Que cada palo aguante su vela

07/12/2012
Afronto mi segunda aparición en este blog, aunque no voy a tratar, como había anunciado en el anterior, un tema deportivo ya que la actualidad manda, como se dice siempre en periodismo, y es momento de analizar otros asuntos de mayor importancia como el ERE al que se van a tener que enfrentar en muy poco tiempo los trabajadores municipales. Aún no hay confirmación oficial, pero todo apunta a ello. 

Y en todo este tenebroso asunto, que califico así porque no existe claridad sobre lo que va a pasar, o mejor dicho sobre cómo va a ocurrir, el último capítulo ha sido lo que algunos han llamado propuesta, otros órdago e, incluso, chantaje político planteado por Carlos Rubio, el responsable de las cuentas municipales. Le ha venido a decir a la Junta que, o me das lo que pido, o pongo a gente de patitas en la calle y te echo la culpa. 
 
Lo que reclamó el coordinador de Hacienda es de una bajeza política importante. Tratar de adjudicarle a la Junta la responsabilidad sobre el despido de trabajadores municipales no es más que un intento de desviar la atención utilizando un argumento recurrente, manido, aburrido y que, desgraciadamente, recuerda a épocas pasadas en Marbella, cuando los de aquí la expoliaban pero la culpa de todo era de los que estaban en Sevilla.
--------------------------------------------------
OBJETIVO DE LA TAREA: Prosigue la entrada de blog sobre el ERE de los trabajadores municipales de Marbella a partir de su última oración.
--------------------------------------------------
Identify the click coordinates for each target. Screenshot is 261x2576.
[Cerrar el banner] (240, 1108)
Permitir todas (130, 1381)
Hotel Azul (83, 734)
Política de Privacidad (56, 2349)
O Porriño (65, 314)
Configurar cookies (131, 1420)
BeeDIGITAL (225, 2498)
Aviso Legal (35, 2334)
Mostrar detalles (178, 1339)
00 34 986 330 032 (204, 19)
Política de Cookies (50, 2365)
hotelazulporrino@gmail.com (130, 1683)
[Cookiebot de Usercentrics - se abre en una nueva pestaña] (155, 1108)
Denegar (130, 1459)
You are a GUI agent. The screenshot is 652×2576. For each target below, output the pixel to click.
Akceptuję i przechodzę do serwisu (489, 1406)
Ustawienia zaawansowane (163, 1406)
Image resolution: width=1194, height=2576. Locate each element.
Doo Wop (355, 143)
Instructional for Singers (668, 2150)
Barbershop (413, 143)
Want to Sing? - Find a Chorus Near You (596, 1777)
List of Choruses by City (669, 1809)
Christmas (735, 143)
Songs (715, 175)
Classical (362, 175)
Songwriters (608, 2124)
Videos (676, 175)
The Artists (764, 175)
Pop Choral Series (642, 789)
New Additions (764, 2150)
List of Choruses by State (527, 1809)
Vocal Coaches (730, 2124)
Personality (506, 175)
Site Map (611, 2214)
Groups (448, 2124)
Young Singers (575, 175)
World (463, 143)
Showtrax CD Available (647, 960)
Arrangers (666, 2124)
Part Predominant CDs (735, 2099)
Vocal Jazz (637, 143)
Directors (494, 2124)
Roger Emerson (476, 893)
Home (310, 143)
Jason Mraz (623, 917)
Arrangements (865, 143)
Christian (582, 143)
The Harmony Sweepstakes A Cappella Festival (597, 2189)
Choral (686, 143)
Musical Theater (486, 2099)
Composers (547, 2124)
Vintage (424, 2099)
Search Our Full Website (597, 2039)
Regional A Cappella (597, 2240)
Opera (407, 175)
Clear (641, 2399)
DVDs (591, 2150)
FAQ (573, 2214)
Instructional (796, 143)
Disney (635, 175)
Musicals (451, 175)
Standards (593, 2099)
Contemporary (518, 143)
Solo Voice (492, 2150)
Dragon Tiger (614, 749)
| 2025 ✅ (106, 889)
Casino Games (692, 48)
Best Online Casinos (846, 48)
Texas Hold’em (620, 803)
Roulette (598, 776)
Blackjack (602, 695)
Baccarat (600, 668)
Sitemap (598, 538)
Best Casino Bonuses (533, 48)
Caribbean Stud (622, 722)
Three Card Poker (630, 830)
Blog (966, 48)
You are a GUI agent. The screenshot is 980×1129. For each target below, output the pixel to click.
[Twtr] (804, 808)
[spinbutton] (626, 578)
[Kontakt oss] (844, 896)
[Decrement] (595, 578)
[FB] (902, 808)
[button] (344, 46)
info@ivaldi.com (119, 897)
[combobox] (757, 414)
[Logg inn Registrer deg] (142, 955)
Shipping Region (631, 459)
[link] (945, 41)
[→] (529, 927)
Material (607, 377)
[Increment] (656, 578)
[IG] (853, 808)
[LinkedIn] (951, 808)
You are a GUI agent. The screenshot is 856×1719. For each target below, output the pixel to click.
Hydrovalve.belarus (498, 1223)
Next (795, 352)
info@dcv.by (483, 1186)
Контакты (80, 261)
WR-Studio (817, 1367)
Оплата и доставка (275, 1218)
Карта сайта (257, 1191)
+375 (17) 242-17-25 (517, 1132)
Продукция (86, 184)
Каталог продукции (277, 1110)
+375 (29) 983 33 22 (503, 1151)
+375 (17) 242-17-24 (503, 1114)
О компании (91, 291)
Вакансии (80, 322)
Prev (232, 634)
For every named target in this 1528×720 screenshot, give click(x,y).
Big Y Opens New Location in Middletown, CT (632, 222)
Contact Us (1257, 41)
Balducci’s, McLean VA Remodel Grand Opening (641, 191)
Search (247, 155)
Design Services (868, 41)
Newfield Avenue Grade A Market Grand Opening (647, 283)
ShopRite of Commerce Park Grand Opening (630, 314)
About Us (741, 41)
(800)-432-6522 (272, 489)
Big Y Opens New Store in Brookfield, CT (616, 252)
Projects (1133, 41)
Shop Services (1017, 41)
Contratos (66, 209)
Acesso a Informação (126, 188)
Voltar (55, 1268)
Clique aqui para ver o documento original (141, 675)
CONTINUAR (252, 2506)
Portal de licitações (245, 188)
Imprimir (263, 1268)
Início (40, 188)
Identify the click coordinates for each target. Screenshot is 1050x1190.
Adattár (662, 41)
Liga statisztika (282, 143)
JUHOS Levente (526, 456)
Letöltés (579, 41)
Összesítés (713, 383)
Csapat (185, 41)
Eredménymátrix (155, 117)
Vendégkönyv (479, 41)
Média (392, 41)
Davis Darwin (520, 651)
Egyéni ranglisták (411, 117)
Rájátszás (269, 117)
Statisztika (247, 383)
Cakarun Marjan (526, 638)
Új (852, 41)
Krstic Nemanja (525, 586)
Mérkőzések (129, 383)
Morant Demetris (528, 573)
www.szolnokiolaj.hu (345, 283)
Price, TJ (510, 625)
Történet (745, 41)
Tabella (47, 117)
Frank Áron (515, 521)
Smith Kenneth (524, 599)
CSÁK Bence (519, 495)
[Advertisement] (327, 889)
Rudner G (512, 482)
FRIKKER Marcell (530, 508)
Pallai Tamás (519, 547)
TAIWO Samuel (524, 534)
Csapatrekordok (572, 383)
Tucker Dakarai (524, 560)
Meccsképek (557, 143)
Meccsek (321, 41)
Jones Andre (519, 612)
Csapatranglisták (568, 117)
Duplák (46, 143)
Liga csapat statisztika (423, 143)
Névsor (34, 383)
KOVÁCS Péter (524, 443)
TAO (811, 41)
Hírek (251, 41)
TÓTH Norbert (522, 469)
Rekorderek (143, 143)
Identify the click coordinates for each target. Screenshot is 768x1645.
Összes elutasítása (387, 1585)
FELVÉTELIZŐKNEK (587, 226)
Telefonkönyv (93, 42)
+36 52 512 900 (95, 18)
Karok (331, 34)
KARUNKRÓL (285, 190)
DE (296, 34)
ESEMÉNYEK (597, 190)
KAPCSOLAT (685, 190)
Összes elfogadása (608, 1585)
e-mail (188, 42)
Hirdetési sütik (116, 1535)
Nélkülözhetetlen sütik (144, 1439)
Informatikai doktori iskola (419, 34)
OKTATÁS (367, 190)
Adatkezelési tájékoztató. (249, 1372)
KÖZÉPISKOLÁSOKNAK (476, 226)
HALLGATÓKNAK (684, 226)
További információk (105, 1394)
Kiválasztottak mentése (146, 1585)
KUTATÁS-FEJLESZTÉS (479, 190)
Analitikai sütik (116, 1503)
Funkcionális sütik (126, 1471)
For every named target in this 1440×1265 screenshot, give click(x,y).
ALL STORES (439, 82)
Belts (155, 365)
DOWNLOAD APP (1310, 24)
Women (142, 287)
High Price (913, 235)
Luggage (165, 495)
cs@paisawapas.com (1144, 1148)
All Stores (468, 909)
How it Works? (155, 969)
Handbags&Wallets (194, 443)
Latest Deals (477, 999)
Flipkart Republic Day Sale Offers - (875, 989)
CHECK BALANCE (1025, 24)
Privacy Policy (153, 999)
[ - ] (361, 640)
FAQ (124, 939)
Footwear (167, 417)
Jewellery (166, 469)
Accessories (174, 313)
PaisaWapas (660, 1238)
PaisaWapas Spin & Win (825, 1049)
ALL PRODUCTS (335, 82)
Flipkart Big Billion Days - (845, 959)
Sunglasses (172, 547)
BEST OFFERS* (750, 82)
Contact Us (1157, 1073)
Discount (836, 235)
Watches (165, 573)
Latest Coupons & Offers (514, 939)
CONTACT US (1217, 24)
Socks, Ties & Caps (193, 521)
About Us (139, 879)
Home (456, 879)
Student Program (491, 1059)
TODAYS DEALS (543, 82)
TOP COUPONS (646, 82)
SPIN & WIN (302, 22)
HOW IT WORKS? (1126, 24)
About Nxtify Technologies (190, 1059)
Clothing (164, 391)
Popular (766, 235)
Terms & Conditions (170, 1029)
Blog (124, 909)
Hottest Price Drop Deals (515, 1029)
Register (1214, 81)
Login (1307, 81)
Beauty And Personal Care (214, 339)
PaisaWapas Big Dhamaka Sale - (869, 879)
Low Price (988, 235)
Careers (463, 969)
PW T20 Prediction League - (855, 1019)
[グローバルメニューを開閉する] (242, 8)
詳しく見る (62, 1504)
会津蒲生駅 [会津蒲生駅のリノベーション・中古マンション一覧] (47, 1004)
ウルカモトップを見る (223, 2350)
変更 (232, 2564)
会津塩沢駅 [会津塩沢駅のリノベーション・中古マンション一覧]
--------------------------------------------------
RESULTADO ESPERADO:
Miren, todos sabemos que a la Junta se le pueden achacar muchas cosas, se le puede recriminar que no empezara antes las obras del colegio Vargas Llosa, que no termine de una vez la ampliación del Hospital Costa del Sol, que no haya arreglado centro escolares, que no construya centros de salud, y así un largo etcétera. A las administraciones, sean cuales sean, hay que exigirles y a los políticos de San Telmo, por supuesto. 
 
Quizá hasta le podamos censurar también que no hayan hecho un nuevo plan de pagos para devolver el anticipo reintegrable, aquellos 100 millones que nos dieron en 2006 tras la disolución del Ayuntamiento por la operación Malaya para que la institución pudiera arrancar desde el pozo en que la habían dejado. Pero no podemos olvidar que los plazos que existen ahora para saldar esa deuda fueron negociados, firmados y celebrados por Ángeles Muñoz y Carlos Rubio. 
 
¿Cuál es entonces el problema? Pues que el actual plan de amortización ha sido muy favorable durante estos años, pero ahora llega el momento de la verdad y hay que hacer frente a las principales cantidades que se deben. Esto se sabía desde el momento en que se llegó a los acuerdos citados y, por tanto, ahora no sirve lamentarse. Al contrario, habría que haber buscado soluciones. Tener que pedir un nuevo aplazamiento, ahora a 40 años, es una prueba evidente de un rotundo fracaso en materia económica. 
 
Y el colmo es intentar vincular este patinazo con el despido de trabajadores municipales, tratando de enmascarar una situación que es responsabilidad del equipo de Gobierno. Que el interventor municipal detecte un desfase de 19 millones en el ejercicio de 2011, el último que se ha cerrado, y eso obligue a realizar un plan de ajuste, solo tiene que ver con una mala gestión, pero hecha aquí, en Marbella. 
 
Los grupos de la oposición llevan años denunciando que los presupuestos se han estado maquillando al incluir en el capítulo de ingresos activos de dudoso cobro. Quizá sea el momento de que reflexionemos sobre este aspecto y unirlo a la llegada de un nuevo interventor para tener los motivos que han colocado al Ayuntamiento en esta situación.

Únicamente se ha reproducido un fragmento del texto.